» **Prompt**
Write out all of the entries exactly, please.

» **Supplied material**

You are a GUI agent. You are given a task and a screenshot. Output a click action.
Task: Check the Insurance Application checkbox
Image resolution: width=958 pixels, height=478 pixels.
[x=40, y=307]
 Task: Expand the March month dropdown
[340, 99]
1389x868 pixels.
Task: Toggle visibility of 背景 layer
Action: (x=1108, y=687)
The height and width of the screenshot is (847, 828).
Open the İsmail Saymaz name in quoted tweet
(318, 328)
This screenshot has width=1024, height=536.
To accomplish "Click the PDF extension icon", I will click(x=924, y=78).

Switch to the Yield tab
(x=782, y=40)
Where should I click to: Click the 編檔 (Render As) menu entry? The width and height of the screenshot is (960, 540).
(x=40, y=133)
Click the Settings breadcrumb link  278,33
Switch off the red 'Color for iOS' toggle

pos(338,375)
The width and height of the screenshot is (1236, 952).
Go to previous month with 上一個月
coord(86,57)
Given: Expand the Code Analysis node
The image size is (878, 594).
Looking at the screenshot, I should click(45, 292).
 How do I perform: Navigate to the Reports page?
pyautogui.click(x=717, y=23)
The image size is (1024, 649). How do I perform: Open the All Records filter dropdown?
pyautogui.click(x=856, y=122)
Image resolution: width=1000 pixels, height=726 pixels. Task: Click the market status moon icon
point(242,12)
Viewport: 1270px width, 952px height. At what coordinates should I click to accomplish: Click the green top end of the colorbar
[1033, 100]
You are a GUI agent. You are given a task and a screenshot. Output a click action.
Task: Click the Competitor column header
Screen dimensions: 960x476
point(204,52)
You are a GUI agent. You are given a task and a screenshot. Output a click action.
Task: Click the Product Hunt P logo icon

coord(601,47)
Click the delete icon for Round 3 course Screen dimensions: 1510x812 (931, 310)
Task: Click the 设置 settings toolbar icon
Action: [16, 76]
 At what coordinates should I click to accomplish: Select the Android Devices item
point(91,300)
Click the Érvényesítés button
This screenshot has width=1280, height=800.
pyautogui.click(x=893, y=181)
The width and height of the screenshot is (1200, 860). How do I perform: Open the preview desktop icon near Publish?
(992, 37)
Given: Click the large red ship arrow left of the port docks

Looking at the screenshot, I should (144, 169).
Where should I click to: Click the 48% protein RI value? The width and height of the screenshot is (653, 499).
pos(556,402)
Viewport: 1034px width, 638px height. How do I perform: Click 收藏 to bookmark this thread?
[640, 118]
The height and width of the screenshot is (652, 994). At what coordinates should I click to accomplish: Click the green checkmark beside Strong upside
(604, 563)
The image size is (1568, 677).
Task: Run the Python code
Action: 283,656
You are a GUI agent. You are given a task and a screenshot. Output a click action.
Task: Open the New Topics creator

» **Problem solution**
You are a GUI agent. You are given a task and a screenshot. Output a click action.
Task: Check the Insurance Application checkbox
Image resolution: width=958 pixels, height=478 pixels.
[x=40, y=307]
 Task: Expand the March month dropdown
[340, 99]
1389x868 pixels.
Task: Toggle visibility of 背景 layer
Action: (x=1108, y=687)
The height and width of the screenshot is (847, 828).
Open the İsmail Saymaz name in quoted tweet
(318, 328)
This screenshot has width=1024, height=536.
To accomplish "Click the PDF extension icon", I will click(x=924, y=78).

Switch to the Yield tab
(x=782, y=40)
Where should I click to: Click the 編檔 (Render As) menu entry? The width and height of the screenshot is (960, 540).
(x=40, y=133)
Click the Settings breadcrumb link  278,33
Switch off the red 'Color for iOS' toggle

pos(338,375)
The width and height of the screenshot is (1236, 952).
Go to previous month with 上一個月
coord(86,57)
Given: Expand the Code Analysis node
The image size is (878, 594).
Looking at the screenshot, I should click(45, 292).
 How do I perform: Navigate to the Reports page?
pyautogui.click(x=717, y=23)
The image size is (1024, 649). How do I perform: Open the All Records filter dropdown?
pyautogui.click(x=856, y=122)
Image resolution: width=1000 pixels, height=726 pixels. Task: Click the market status moon icon
point(242,12)
Viewport: 1270px width, 952px height. At what coordinates should I click to accomplish: Click the green top end of the colorbar
[1033, 100]
You are a GUI agent. You are given a task and a screenshot. Output a click action.
Task: Click the Competitor column header
Screen dimensions: 960x476
point(204,52)
You are a GUI agent. You are given a task and a screenshot. Output a click action.
Task: Click the Product Hunt P logo icon

coord(601,47)
Click the delete icon for Round 3 course Screen dimensions: 1510x812 (931, 310)
Task: Click the 设置 settings toolbar icon
Action: [16, 76]
 At what coordinates should I click to accomplish: Select the Android Devices item
point(91,300)
Click the Érvényesítés button
This screenshot has width=1280, height=800.
pyautogui.click(x=893, y=181)
The width and height of the screenshot is (1200, 860). How do I perform: Open the preview desktop icon near Publish?
(992, 37)
Given: Click the large red ship arrow left of the port docks

Looking at the screenshot, I should (144, 169).
Where should I click to: Click the 48% protein RI value? The width and height of the screenshot is (653, 499).
pos(556,402)
Viewport: 1034px width, 638px height. How do I perform: Click 收藏 to bookmark this thread?
[640, 118]
The height and width of the screenshot is (652, 994). At what coordinates should I click to accomplish: Click the green checkmark beside Strong upside
(604, 563)
The image size is (1568, 677).
Task: Run the Python code
Action: 283,656
You are a GUI agent. You are given a task and a screenshot. Output a click action.
Task: Open the New Topics creator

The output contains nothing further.